Description of the task -> Please output the following records exactly. Leave every image out.

Collected data entries
----------------
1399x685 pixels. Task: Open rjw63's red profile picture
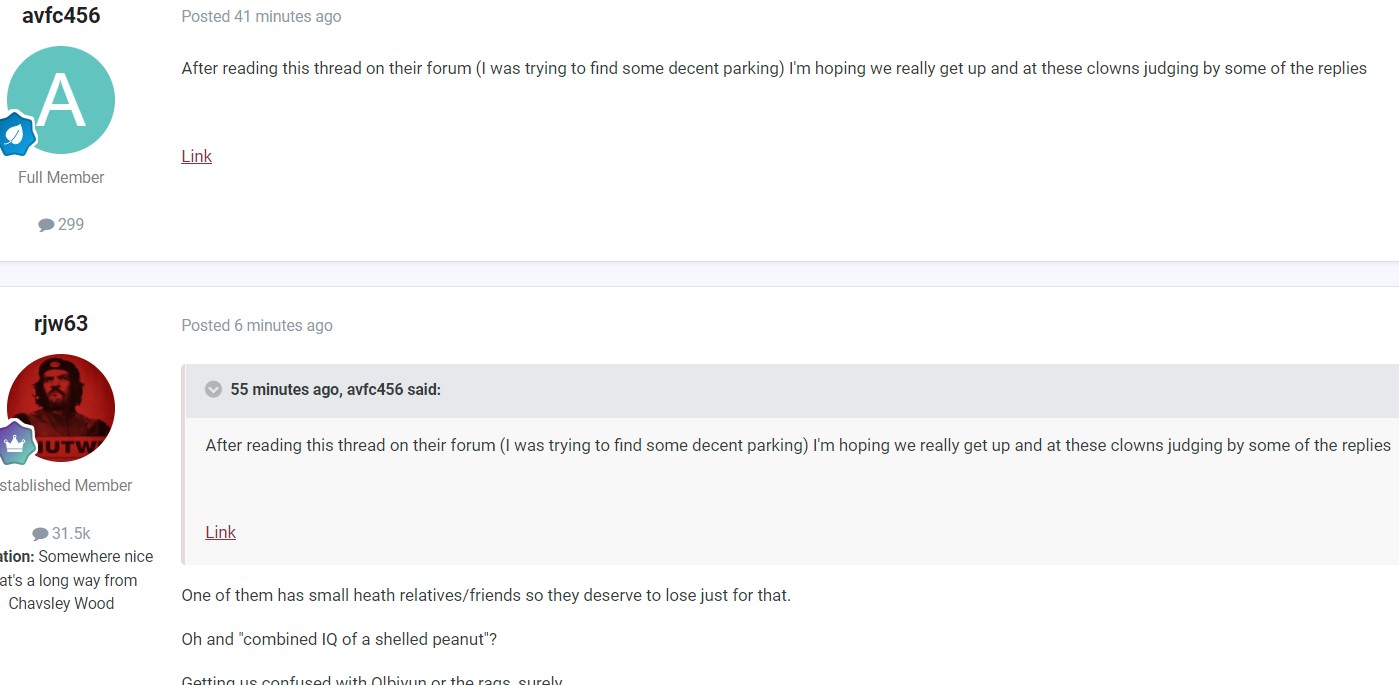61,408
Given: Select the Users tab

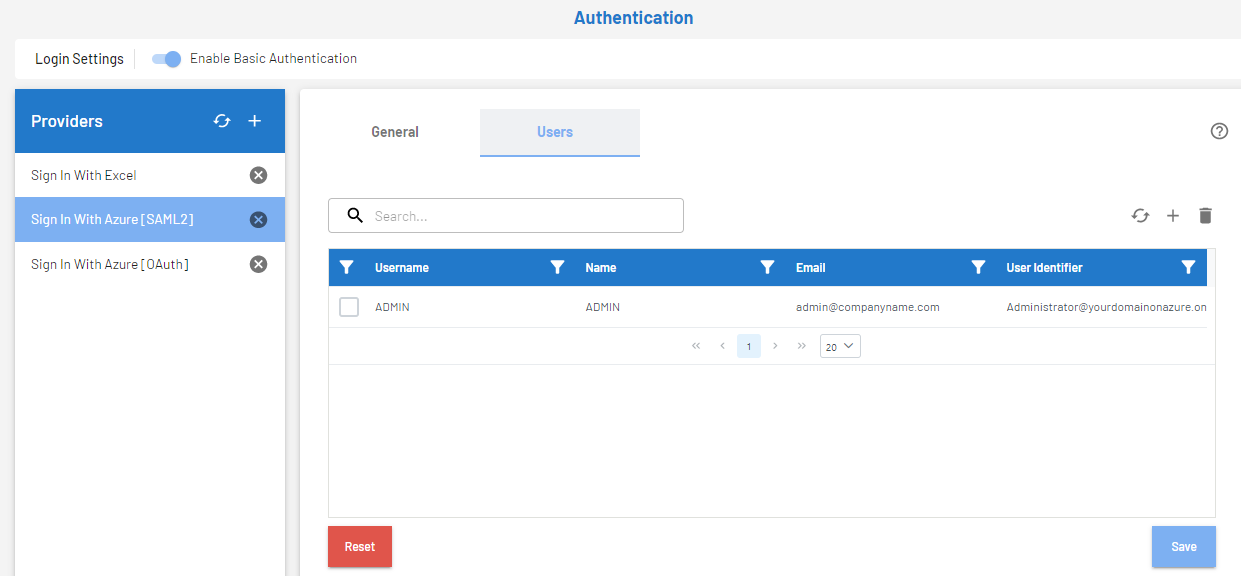Looking at the screenshot, I should coord(555,132).
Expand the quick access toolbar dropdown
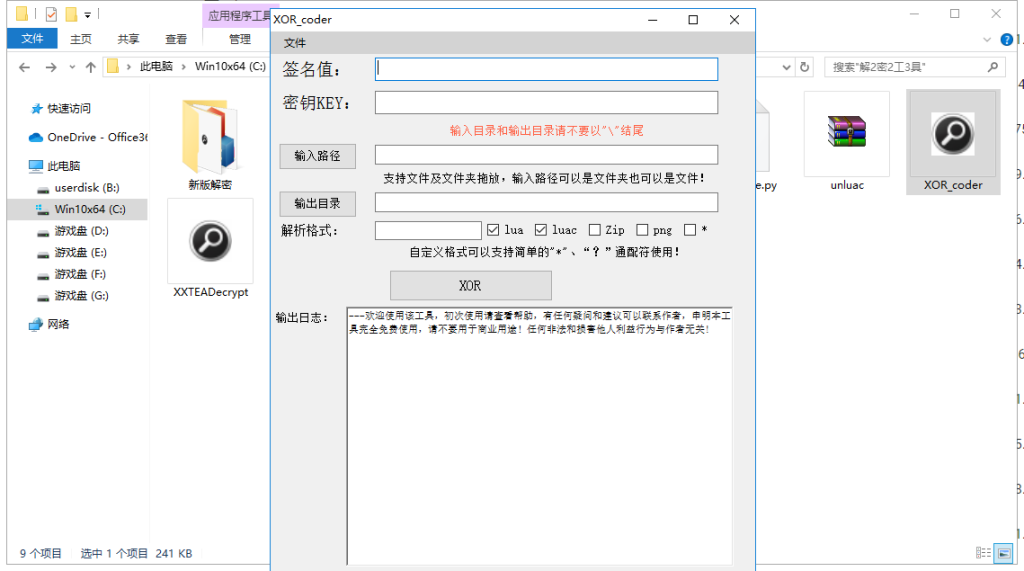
----------------
Result below ->
1399x685 pixels. Task: Open rjw63's red profile picture
61,408
Given: Select the Users tab

Looking at the screenshot, I should coord(555,132).
Expand the quick access toolbar dropdown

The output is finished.